Les Journées mondiales de la jeunesse (JMJ) sont organisées tous les deux ou trois ans sous la forme d’une rencontre internationale de jeunes qui se tient à chaque fois dans une ville différente. Elles ont donné lieu à huit grands rassemblements sous le pontificat de Jean-Paul II : Buenos Aires (1987), Saint-Jacques de Compostelle (1989), Czestochowa (1991), Denver (1993), Manille (1995), Paris (1997), Rome (2000) et Toronto (2002). Le pontificat de Benoît XVI, qui a repris à son compte le dispositif, a été marqué par les JMJ de Cologne (2005), de Sidney (2008) et de Madrid (2011), et celui de François, qui a également poursuivi la tradition, par celles de Rio de Janeiro (2013), Cracovie (2016), Panama (2019) et Lisbonne (2023).
La création d’un dispositif
Les JMJ ont été institutionnalisées en décembre 1985 à l’issue de deux rassemblements internationaux expérimentaux organisés à Rome en avril 1984 puis en mars 1985. Dans les discours de Jean-Paul II, elles sont associées à deux grandes finalités.
La première relève de l’éducation religieuse. L’expérience du grand rassemblement doit permettre aux participants de vivre une expérience spirituelle forte à même de les ancrer dans le catholicisme, alors que leur environnement familial et social (en Occident tout du moins) est de plus en plus déchristianisé et que les organisations de jeunesse issues de l’Action catholique, semblent avoir abandonné toute perspective surnaturelle, pour se consacrer à des objectifs exclusivement temporels.
La seconde finalité des JMJ est géopolitique. Lorsque Jean-Paul II prononce pour la première fois l’expression « Journée mondiale de la jeunesse » en avril 1985, il l’associe à des objectifs de transformation, par les nouvelles générations, du système des relations internationales, alors marqué par la Guerre froide. Après l’éclatement du bloc communiste, les JMJ seront orientées vers « l’humanisation de la mondialisation », avec le souci de faire bénéficier les jeunes des pays du Sud et de l’Est de l’ouverture des frontières, et de contrebalancer l’hégémonie culturelle nord-américaine.

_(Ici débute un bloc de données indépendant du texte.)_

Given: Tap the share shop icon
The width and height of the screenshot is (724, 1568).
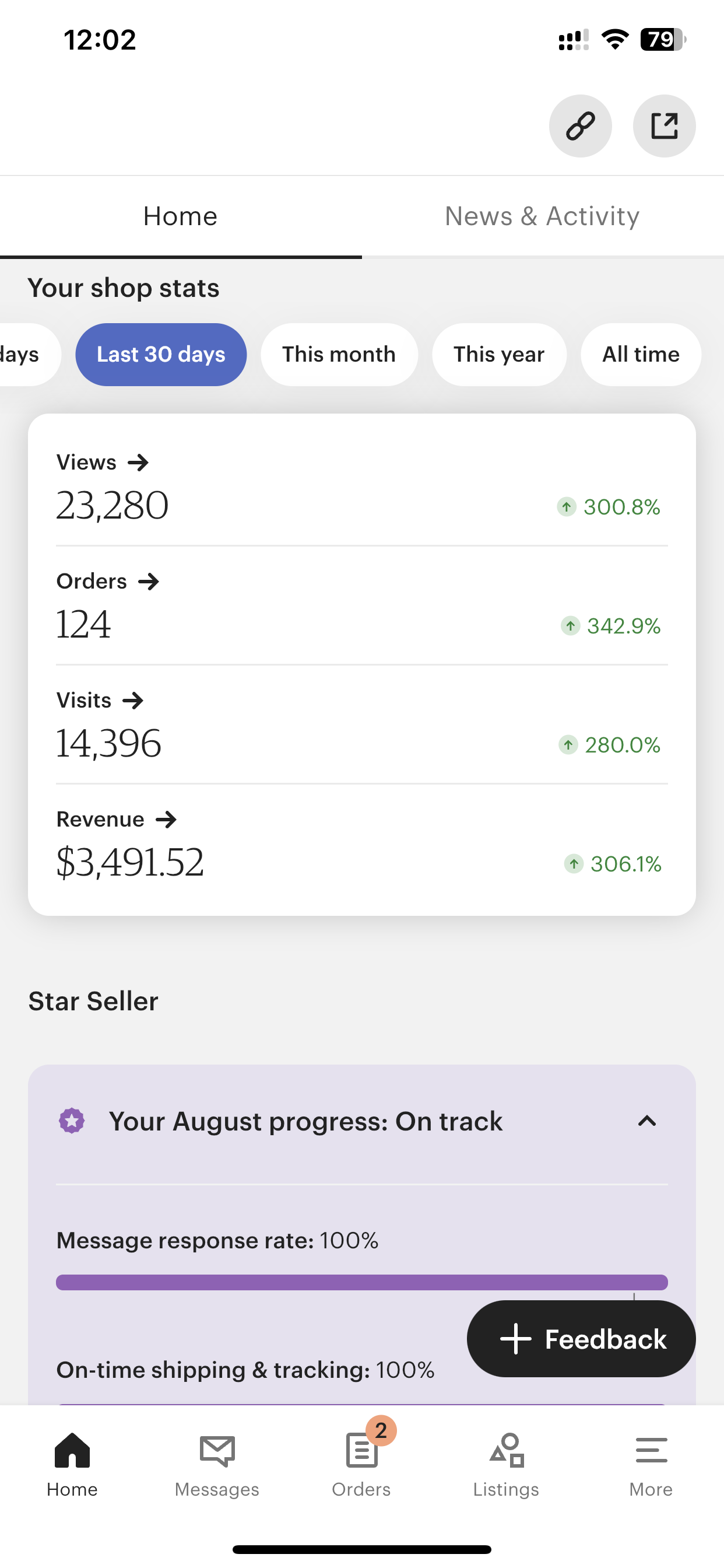Looking at the screenshot, I should (664, 126).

Ordonnées à une conversion individuelle, dont doit découler un engagement pour un monde plus juste, les JMJ participent de la « nouvelle évangélisation » promue par Jean-Paul II. À rebours de l’expérience d’« enfouissement » vécue par exemple par les prêtres ouvriers, qui s’immergent dans un cadre de travail sans proclamer leur foi, celle-ci prône une annonce explicite et visible du message évangélique. Pendant cinq jours, les JMJ articulent les scènes d’effervescence et les moments de recueillement, l’expérience de la foule (notamment lors de la veillée et de la messe présidée par le pape) avec celle de l’échange au sein de petits groupes. Les JMJ combinent également la remise en avant de pratiques catholiques traditionnelles – comme la messe, la confession, le pèlerinage ou les catéchèses (Ill.1) – avec des éléments plus novateurs, inspirés pour partie par le mouvement pentecôtiste. On peut par exemple relever l’importance de l’émotion et de la fête, la mise en jeu du corps ou l’intégration des codes de la culture jeune d’un point de vue musical.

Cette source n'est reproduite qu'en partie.